Modeling the Diffuse Cloud-Top Optical Emissions from Ground and Cloud Flashes

A number of studies have indicated that the diffuse cloud-top optical emissions from intra-cloud (IC) lightning are brighter than that from normal negative cloud-to-ground (CG) lightning, and hence would be easier to detect from a space-based sensor. The primary reason provided to substantiate this claim has been that the IC is at a higher altitude within the cloud and therefore is less obscured by the cloud multiple scattering medium. CGs at lower altitudes embedded deep within the cloud are more obscured, so CG detection is thought to be more difficult. However, other authors claim that because the CG source current (and hence luminosity) is typically substantially larger than IC currents, the greater CG source luminosity is large enough to overcome the effects of multiple scattering. These investigators suggest that the diffuse cloud top emissions from CGs are brighter than from ICs, and hence are easier to detect from space. Still other investigators claim that the detection efficiency of CGs and ICs is about the same because modern detector sensitivity is good enough to "see" either flash type no matter which produces a brighter cloud top emission. To better assess which of these opinions should be accepted, we introduce an extension of a Boltzmann lightning radiative transfer model previously developed.
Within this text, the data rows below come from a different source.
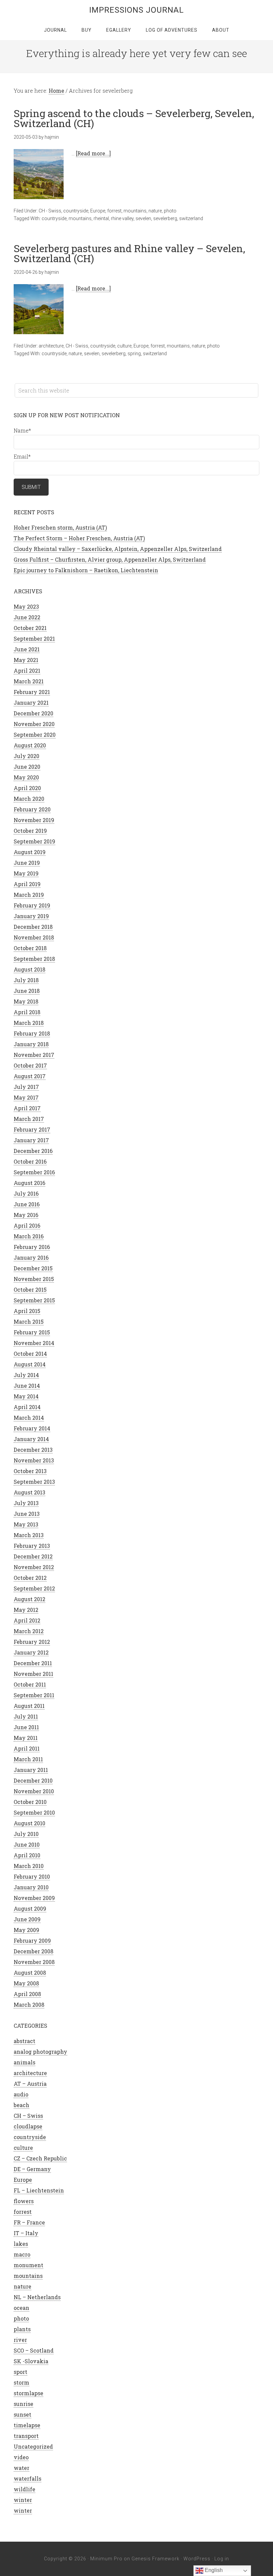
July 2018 (26, 980)
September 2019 (34, 841)
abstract (24, 2040)
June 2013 (27, 1513)
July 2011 (26, 1716)
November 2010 (34, 1791)
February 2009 (32, 1940)
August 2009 (30, 1908)
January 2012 (31, 1652)
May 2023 (26, 606)
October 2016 (30, 1161)
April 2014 (27, 1406)
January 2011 (31, 1769)
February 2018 (32, 1033)
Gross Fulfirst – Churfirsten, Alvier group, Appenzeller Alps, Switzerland (110, 559)
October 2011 (30, 1684)
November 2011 (33, 1673)
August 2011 (29, 1705)
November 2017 (34, 1054)
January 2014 (31, 1438)
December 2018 (33, 926)
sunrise (23, 2403)
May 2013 (26, 1524)
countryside (75, 210)
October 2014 (30, 1353)
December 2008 (33, 1951)
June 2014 (27, 1385)
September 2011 (34, 1695)
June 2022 (27, 617)
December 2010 (33, 1780)
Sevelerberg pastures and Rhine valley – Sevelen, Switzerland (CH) (129, 253)
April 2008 (27, 1993)
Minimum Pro (106, 2558)
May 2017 (26, 1097)
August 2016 (29, 1182)
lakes (21, 2243)
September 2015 (34, 1300)
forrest (114, 210)
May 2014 (26, 1396)
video (21, 2457)
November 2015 (34, 1278)
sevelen (143, 218)
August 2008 (30, 1972)
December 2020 (33, 713)
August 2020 (30, 745)
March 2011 (28, 1759)
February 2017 (32, 1129)
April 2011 (27, 1748)
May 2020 (26, 777)
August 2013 (29, 1492)
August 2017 (30, 1076)
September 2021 (34, 638)
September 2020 (35, 734)
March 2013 (29, 1534)
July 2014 (26, 1374)
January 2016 (31, 1257)
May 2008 (26, 1983)
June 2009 (27, 1919)
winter (23, 2499)
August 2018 (29, 969)
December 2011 (33, 1663)
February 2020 (32, 809)
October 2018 (30, 947)
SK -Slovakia (31, 2361)
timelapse (27, 2425)
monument (28, 2265)
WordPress (196, 2558)
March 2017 (29, 1118)
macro (22, 2254)
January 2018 (31, 1044)
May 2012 (26, 1609)
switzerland (191, 218)
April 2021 (27, 670)
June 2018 (27, 990)
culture (124, 346)
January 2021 (31, 702)
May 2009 (26, 1929)
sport (20, 2371)
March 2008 (29, 2004)
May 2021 (26, 659)
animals (24, 2062)
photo (170, 210)
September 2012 (34, 1588)
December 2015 (33, 1268)
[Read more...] (93, 153)
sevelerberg (165, 218)
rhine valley (122, 218)
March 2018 (29, 1022)
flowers (24, 2200)
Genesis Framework (155, 2558)
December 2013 (33, 1449)
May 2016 (26, 1214)
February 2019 (32, 905)
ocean (21, 2307)
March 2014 (29, 1417)
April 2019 (27, 883)
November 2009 (34, 1897)
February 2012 (32, 1641)
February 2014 (32, 1428)
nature (155, 210)
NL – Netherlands (37, 2297)
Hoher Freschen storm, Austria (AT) (60, 527)
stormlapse (28, 2393)
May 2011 (26, 1737)
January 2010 (31, 1887)
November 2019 (34, 819)
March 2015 (29, 1321)
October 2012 (30, 1577)
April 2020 (27, 787)
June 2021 (27, 649)
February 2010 (32, 1876)
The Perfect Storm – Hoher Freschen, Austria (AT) (79, 538)
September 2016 (34, 1172)
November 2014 (34, 1342)
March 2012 (29, 1631)
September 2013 (34, 1481)
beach (21, 2104)
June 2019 (27, 862)
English (213, 2570)
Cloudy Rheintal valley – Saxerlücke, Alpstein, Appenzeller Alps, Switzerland (118, 548)
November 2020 (34, 723)
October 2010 (30, 1801)
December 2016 (33, 1150)
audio (21, 2094)
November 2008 (34, 1961)
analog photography (40, 2051)
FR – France (29, 2222)
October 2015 (30, 1289)
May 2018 (26, 1001)
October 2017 (30, 1065)
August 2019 (30, 851)
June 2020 (27, 766)
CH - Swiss (50, 210)
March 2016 (29, 1236)
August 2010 (29, 1823)
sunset (22, 2414)
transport (26, 2435)
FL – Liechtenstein (39, 2190)
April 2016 (27, 1225)
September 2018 (34, 958)
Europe (97, 210)
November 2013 (34, 1460)
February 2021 (32, 691)
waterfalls (27, 2478)
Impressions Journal (136, 10)
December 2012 (33, 1556)
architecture (51, 346)
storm (21, 2382)
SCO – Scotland (34, 2350)
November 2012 (34, 1566)
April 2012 (27, 1620)
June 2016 (27, 1204)
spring (134, 353)
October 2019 (30, 830)
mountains (135, 210)
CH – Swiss (28, 2115)
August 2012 (29, 1598)
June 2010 (27, 1844)
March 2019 (29, 894)
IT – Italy (26, 2232)
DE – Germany (32, 2168)
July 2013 (26, 1502)
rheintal (101, 218)
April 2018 (27, 1012)
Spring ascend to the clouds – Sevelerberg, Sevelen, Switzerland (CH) (134, 118)
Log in (221, 2558)
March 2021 (29, 681)
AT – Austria (30, 2083)
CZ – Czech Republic (40, 2158)
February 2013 (32, 1545)
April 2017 (27, 1108)
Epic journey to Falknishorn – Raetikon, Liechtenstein (86, 570)
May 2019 (26, 873)
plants (22, 2329)
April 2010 (27, 1855)
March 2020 (29, 798)
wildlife (24, 2489)
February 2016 (32, 1246)
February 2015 (32, 1332)
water (21, 2467)
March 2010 (29, 1865)
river (20, 2339)
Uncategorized (33, 2446)
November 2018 (34, 937)
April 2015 (27, 1310)
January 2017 (31, 1140)
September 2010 (34, 1812)
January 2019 (31, 915)
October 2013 (30, 1470)
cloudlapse (28, 2126)
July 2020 (26, 755)
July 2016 (26, 1193)
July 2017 (26, 1086)
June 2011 (26, 1727)
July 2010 (26, 1833)
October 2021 (30, 627)
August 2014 (30, 1364)
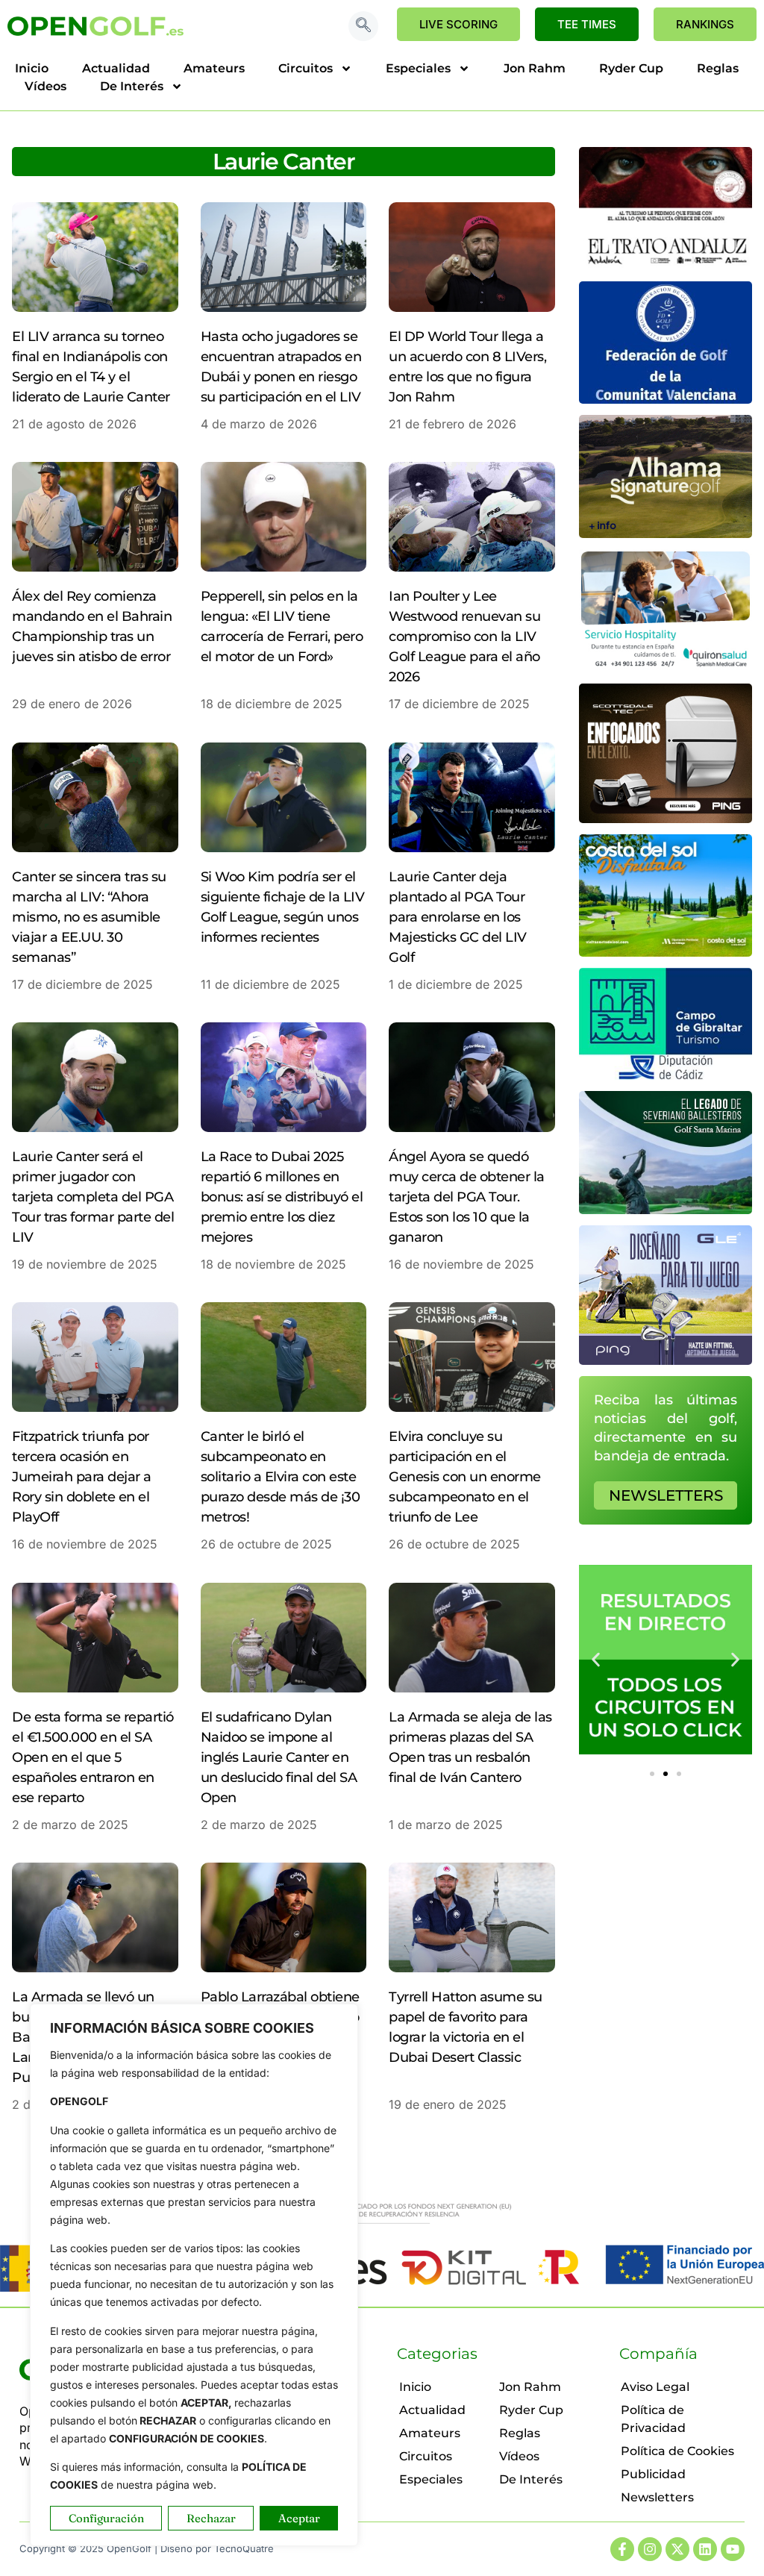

It considers characteristics of the cloud (geometry, dimensions, scattering properties) and specific lightning channel properties (length, geometry, location, current, optical wave front propagation speed/direction). As such, it represents the most detailed modeling effort to date. At least in the few cases studied thus far, it was found that IC flashes appear brighter at cloud top than the lower altitude negative ground flashes, but additional model runs are to be examined before finalizing our general conclusions.